Below is a listing; restate from it, character for character, the lines beginning at the line holding "Open the CHANTACO product name link" and ending at the line holding "Screen dimensions: 1284x848", both included.

▶ [Dataset records]
┄┄┄┄┄┄┄┄┄┄┄┄┄┄┄┄┄┄┄┄

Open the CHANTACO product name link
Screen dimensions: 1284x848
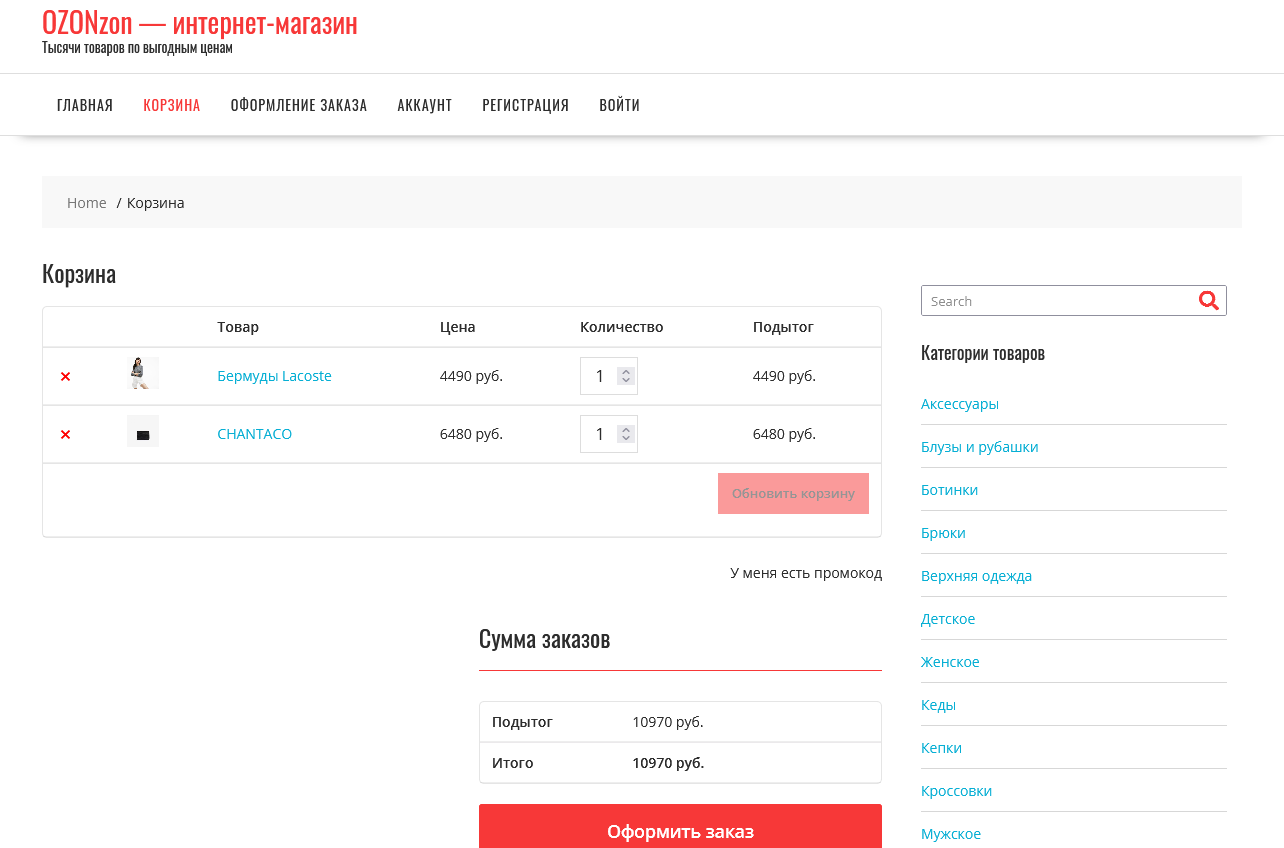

┄┄┄┄┄┄┄┄┄┄┄┄┄┄┄┄┄┄┄┄

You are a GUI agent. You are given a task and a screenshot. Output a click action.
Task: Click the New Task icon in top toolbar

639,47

┄┄┄┄┄┄┄┄┄┄┄┄┄┄┄┄┄┄┄┄

▶ [Answer for this exercise]
Open the CHANTACO product name link
Screen dimensions: 1284x848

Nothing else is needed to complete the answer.